BUREAU OF OPERATIONS

EMS COMMAND ORDER 2008-191

November 20, 2008

TERMINATION OF CARDIOPULMONARY

RESUSCITATION (CPR) WHILE ENROUTE TO THE

HOSPITAL

1

1. GENERAL INFORMATION

1.1 Members are reminded that once cardiopulmonary resuscitation (CPR) has been initiated

it shall not be terminated except by the authority of the On-Line Medical Control

(OLMC) physician.

1.2 Members presented with a Do Not Resuscitate (DNR) order or Medical Orders for Life

Sustaining Treatment (MOLST) form after CPR or other treatment for cardiac or

respiratory arrest has been initiated shall contact OLMC, and if so directed by the OLMC

physician, discontinue CPR.

1.3 Members shall not contact OLMC to terminate CPR while enroute to the hospital except

if the patient has a valid DNR order or MOLST form.

1.3.1 If a patient with a valid DNR order or MOLST form goes into cardiac or

respiratory arrest while enroute to the hospital, members shall withhold CPR,

including chest compressions, ventilation, defibrillation, endotracheal intubation

and the administration of medications, and contact OLMC to inform them that a

DNR was honored while enroute to the hospital.

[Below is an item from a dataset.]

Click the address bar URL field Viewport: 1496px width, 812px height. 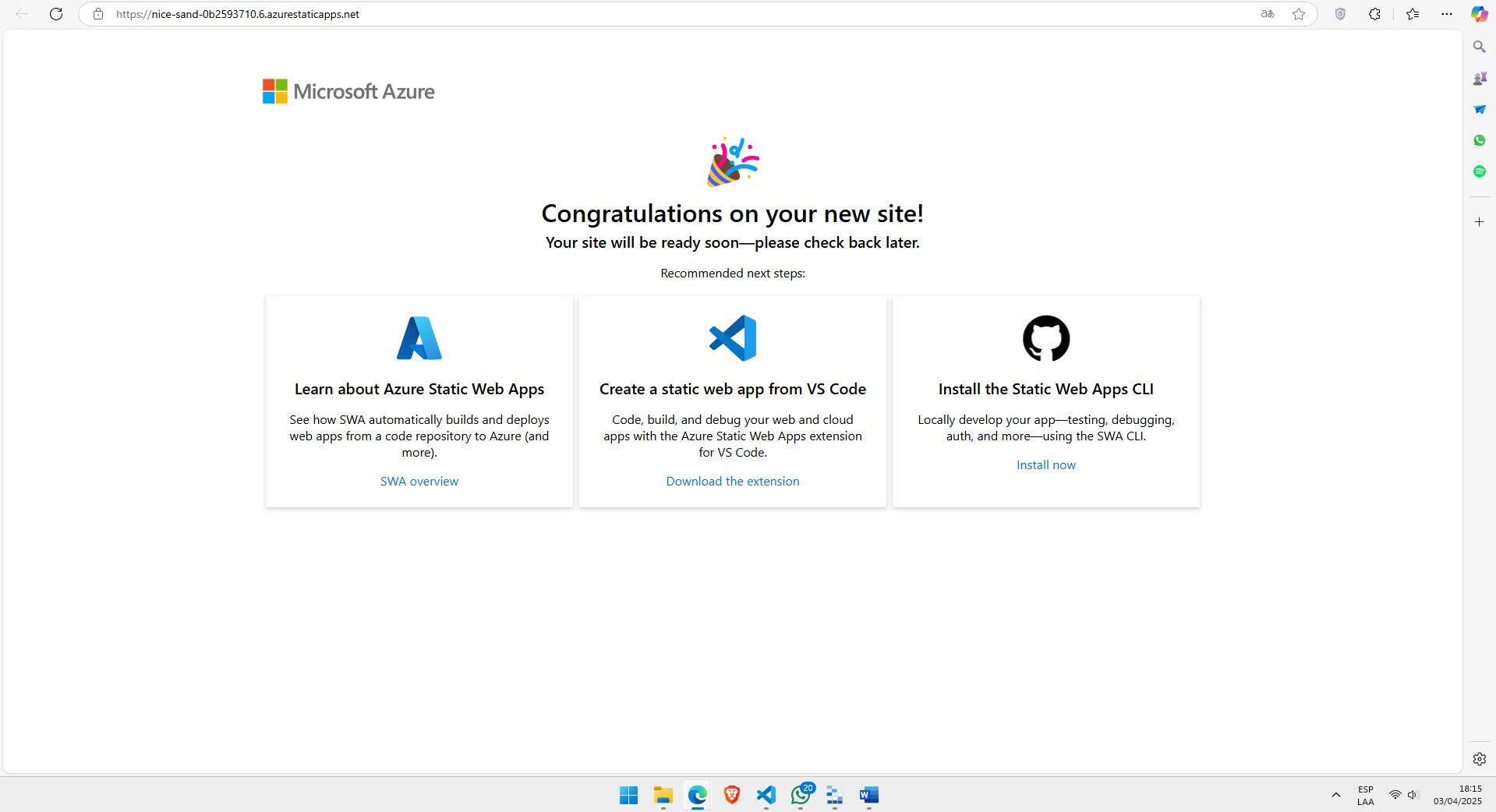[624, 14]
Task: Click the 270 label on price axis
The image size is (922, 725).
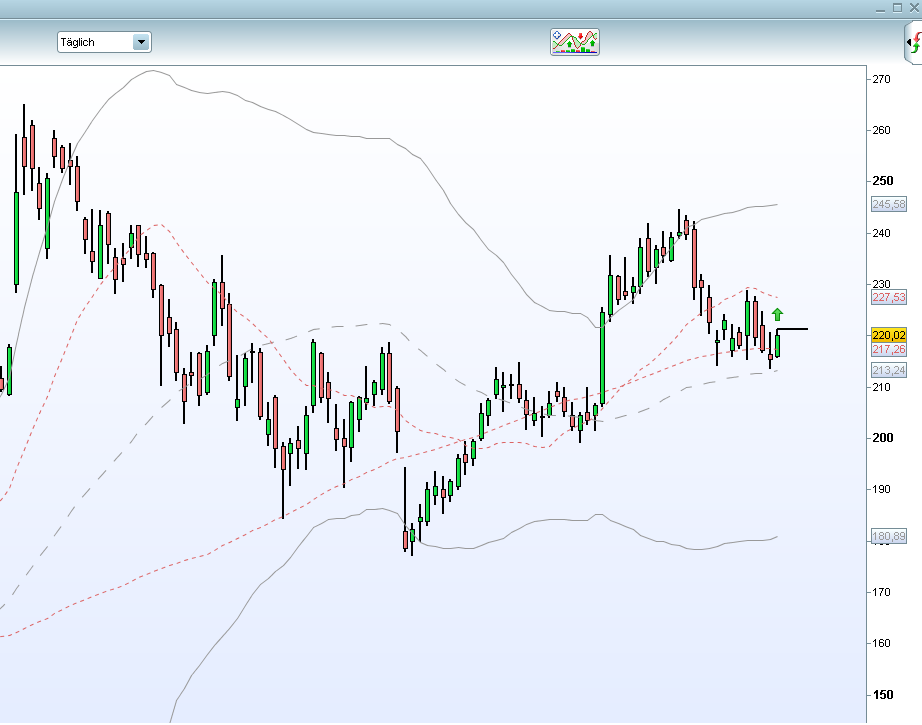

1.3.2 Members shall continue transport to the hospital in non-emergency mode and

present the deceased patient and the DNR order or MOLST form to the

Emergency Department (ED).

1.3.3 OLMC shall contact the receiving hospital to inform the ED that a patient in

cardiac or respiratory arrest with a valid DNR order or MOLST form will be

delivered to the ED without CPR in progress.